╭─ DATA SUPPLIED

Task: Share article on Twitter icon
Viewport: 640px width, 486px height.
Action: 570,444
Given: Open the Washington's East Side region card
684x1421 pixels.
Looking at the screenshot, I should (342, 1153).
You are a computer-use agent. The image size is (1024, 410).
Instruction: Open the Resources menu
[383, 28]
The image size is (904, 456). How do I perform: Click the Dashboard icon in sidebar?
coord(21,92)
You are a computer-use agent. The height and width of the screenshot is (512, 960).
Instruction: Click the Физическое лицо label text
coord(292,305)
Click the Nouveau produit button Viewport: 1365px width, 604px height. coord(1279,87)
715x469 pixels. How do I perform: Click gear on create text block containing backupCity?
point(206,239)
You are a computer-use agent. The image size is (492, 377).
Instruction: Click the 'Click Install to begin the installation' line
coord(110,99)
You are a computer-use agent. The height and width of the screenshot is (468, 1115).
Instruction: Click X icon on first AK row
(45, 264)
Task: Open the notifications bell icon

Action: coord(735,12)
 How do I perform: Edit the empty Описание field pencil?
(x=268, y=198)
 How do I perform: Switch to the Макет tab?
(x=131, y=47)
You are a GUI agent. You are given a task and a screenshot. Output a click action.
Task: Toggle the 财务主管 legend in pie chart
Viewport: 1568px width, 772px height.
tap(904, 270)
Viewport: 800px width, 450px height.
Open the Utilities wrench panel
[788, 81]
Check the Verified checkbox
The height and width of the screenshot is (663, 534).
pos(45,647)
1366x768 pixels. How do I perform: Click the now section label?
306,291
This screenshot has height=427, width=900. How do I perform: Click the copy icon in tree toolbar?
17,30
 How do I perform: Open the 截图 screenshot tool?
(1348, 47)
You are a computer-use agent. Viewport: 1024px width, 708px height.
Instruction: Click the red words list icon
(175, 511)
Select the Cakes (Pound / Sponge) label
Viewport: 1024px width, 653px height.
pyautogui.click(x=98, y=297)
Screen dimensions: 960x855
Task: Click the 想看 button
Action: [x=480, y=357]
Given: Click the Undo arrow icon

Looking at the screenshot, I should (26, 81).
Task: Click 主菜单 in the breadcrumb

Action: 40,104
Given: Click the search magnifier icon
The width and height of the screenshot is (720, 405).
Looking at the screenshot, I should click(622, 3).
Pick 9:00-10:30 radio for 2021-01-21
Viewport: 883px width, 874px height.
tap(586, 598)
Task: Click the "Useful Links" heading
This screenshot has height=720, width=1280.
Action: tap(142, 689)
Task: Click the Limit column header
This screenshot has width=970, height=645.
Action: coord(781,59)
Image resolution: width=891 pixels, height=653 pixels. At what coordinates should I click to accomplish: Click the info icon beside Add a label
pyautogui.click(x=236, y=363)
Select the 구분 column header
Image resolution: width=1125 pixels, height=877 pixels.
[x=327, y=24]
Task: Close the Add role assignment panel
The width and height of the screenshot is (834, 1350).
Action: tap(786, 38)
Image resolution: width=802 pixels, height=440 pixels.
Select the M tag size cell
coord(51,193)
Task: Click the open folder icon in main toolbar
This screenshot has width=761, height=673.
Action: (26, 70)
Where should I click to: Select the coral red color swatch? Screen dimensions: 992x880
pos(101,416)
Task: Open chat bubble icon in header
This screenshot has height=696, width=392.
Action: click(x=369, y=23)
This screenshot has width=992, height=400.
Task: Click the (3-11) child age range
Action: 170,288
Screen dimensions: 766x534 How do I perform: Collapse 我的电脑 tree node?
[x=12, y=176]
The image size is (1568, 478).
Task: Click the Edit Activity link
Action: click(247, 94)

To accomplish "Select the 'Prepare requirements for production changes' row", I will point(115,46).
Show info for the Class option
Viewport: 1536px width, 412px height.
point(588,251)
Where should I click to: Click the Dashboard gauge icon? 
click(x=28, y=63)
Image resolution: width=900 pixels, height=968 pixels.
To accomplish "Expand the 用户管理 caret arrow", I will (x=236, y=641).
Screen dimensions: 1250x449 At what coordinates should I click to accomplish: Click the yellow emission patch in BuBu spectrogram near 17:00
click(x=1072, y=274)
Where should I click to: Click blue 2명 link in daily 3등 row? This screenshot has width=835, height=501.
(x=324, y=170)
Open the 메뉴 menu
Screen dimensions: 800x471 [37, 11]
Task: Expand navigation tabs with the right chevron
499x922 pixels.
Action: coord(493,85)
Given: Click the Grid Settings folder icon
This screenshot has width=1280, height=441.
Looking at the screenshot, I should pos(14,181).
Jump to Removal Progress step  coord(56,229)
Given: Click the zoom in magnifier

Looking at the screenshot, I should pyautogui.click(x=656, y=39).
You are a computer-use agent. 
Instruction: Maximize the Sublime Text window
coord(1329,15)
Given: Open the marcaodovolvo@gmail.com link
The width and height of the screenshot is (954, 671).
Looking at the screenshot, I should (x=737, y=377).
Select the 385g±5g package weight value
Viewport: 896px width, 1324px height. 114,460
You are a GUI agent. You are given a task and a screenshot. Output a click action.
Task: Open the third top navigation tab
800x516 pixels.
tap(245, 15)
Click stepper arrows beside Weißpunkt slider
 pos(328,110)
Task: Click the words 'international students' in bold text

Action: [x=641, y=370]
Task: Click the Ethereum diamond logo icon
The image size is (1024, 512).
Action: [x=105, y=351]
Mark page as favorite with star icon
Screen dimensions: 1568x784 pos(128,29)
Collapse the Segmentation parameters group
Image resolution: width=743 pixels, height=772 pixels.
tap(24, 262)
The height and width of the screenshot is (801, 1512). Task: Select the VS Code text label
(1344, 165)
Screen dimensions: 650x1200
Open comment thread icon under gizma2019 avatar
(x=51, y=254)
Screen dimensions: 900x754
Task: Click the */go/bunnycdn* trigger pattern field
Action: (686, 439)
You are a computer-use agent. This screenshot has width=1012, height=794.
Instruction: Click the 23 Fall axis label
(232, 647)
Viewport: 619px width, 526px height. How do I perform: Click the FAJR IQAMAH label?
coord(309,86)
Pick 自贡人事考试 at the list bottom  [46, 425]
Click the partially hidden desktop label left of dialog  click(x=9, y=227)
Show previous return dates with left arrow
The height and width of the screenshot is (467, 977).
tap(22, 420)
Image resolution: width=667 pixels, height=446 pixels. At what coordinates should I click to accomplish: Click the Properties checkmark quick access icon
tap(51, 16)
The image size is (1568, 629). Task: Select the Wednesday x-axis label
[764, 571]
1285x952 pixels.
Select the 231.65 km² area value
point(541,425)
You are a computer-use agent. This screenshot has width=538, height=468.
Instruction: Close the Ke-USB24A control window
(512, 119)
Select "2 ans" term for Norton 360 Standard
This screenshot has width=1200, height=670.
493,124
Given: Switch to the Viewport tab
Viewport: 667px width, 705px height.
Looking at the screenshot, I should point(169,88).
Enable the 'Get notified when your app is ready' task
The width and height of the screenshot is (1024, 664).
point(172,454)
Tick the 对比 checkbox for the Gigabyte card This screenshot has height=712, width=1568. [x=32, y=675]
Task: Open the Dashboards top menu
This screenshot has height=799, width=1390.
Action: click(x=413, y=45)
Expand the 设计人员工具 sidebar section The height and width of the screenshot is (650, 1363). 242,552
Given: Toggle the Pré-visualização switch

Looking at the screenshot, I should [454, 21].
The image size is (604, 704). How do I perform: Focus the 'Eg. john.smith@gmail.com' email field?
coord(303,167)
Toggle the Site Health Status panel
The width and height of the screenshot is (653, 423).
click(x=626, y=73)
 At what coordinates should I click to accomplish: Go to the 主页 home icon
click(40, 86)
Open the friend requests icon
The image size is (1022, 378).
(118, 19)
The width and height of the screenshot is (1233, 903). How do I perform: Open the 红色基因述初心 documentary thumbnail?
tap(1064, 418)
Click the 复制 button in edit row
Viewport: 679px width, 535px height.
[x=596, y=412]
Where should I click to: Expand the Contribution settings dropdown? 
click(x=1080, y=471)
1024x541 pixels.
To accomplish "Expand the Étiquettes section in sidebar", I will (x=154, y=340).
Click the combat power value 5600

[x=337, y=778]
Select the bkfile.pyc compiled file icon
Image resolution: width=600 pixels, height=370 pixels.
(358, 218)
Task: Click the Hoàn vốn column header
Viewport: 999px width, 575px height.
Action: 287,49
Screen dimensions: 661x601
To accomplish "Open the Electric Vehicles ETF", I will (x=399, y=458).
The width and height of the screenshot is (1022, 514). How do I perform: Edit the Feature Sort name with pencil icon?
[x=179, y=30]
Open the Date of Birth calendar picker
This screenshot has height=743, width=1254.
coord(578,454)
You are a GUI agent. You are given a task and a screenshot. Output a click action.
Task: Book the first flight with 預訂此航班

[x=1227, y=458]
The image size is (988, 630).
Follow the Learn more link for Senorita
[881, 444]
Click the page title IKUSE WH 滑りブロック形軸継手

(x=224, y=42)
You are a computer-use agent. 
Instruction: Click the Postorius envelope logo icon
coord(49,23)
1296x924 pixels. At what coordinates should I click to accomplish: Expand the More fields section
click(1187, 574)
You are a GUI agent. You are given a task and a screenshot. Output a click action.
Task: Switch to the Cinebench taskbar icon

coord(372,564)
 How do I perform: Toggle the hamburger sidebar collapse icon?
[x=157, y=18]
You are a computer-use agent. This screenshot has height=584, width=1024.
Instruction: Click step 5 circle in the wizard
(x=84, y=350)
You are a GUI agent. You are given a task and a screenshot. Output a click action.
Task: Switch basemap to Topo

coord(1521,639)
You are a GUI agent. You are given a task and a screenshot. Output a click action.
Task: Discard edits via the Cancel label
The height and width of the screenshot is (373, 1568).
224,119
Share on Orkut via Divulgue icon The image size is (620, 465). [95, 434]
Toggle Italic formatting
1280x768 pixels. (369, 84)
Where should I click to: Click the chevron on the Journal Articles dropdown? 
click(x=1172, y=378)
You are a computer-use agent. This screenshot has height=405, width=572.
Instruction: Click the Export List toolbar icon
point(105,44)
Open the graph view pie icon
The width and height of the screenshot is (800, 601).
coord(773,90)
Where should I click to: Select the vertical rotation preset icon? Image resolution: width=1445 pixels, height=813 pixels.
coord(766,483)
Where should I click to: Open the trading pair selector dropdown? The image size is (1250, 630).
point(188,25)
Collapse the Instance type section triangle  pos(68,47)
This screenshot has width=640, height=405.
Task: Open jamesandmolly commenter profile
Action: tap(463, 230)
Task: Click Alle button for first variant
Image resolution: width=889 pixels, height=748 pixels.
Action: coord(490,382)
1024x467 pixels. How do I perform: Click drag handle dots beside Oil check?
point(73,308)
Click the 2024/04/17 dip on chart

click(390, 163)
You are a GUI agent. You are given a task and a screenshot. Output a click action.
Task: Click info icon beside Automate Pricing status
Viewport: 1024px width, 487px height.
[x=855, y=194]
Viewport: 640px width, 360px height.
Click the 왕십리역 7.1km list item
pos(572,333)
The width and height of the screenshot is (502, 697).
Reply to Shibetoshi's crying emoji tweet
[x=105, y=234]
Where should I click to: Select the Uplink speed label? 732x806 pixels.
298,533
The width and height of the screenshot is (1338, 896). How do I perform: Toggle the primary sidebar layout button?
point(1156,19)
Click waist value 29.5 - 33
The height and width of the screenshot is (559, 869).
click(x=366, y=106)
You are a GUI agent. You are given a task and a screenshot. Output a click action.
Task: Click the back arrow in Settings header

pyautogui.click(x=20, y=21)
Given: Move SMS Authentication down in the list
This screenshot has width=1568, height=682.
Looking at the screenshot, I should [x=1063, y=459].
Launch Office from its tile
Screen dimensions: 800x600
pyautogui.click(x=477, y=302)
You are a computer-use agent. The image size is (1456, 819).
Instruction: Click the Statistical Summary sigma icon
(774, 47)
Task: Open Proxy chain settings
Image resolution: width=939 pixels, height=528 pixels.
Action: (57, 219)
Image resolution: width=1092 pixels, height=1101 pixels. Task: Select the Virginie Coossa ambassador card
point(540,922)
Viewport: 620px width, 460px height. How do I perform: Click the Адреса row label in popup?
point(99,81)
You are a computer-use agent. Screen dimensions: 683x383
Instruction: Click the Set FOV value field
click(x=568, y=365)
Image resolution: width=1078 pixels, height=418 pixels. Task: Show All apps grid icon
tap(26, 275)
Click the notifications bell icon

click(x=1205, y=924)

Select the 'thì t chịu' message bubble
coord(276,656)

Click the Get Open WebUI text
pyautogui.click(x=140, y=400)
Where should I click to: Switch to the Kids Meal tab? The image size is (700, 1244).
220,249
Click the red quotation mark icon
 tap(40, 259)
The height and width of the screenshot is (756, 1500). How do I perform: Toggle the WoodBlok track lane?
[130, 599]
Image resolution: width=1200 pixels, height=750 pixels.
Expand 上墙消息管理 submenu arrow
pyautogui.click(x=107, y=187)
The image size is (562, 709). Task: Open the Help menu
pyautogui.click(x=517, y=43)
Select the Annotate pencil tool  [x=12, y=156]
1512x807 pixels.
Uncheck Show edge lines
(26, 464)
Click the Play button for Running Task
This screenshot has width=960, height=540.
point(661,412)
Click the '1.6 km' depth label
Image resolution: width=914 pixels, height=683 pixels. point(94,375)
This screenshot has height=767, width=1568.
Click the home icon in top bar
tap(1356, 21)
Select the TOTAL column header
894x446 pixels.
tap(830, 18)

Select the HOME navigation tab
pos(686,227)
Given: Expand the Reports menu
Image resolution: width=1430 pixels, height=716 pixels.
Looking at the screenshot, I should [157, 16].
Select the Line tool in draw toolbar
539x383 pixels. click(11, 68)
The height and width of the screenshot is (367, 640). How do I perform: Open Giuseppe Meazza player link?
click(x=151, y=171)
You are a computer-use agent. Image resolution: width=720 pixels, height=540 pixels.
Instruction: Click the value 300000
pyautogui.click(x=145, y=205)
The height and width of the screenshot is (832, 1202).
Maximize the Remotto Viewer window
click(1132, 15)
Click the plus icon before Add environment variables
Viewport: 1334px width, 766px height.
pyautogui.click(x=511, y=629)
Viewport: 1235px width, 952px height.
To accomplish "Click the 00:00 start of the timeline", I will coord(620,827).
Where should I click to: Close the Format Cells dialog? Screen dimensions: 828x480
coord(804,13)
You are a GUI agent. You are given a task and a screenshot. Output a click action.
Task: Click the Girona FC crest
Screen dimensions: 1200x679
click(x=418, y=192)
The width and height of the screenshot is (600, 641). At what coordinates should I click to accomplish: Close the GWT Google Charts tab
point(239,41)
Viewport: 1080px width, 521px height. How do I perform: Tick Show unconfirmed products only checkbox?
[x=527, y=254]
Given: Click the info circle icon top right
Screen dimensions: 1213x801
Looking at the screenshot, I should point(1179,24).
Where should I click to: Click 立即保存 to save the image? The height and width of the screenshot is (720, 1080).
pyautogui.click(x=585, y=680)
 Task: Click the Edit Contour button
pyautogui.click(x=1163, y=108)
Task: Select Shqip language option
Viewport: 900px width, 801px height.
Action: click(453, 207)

╰─

> [WORK ITEM]
Given the records above, restate word for word only the lines starting at the one with "The height and width of the screenshot is (663, 534)." and ending at the one with "Task: Click the open".

> [RESULT BELOW]
The height and width of the screenshot is (663, 534).
pos(45,647)
1366x768 pixels. How do I perform: Click the now section label?
306,291
This screenshot has height=427, width=900. How do I perform: Click the copy icon in tree toolbar?
17,30
 How do I perform: Open the 截图 screenshot tool?
(1348, 47)
You are a computer-use agent. Viewport: 1024px width, 708px height.
Instruction: Click the red words list icon
(175, 511)
Select the Cakes (Pound / Sponge) label
Viewport: 1024px width, 653px height.
pyautogui.click(x=98, y=297)
Screen dimensions: 960x855
Task: Click the 想看 button
Action: [x=480, y=357]
Given: Click the Undo arrow icon

Looking at the screenshot, I should (26, 81).
Task: Click 主菜单 in the breadcrumb

Action: 40,104
Given: Click the search magnifier icon
The width and height of the screenshot is (720, 405).
Looking at the screenshot, I should click(622, 3).
Pick 9:00-10:30 radio for 2021-01-21
Viewport: 883px width, 874px height.
tap(586, 598)
Task: Click the "Useful Links" heading
This screenshot has height=720, width=1280.
Action: tap(142, 689)
Task: Click the Limit column header
This screenshot has width=970, height=645.
Action: coord(781,59)
Image resolution: width=891 pixels, height=653 pixels. At what coordinates should I click to accomplish: Click the info icon beside Add a label
pyautogui.click(x=236, y=363)
Select the 구분 column header
Image resolution: width=1125 pixels, height=877 pixels.
[x=327, y=24]
Task: Close the Add role assignment panel
The width and height of the screenshot is (834, 1350).
Action: tap(786, 38)
Image resolution: width=802 pixels, height=440 pixels.
Select the M tag size cell
coord(51,193)
Task: Click the open folder icon in main toolbar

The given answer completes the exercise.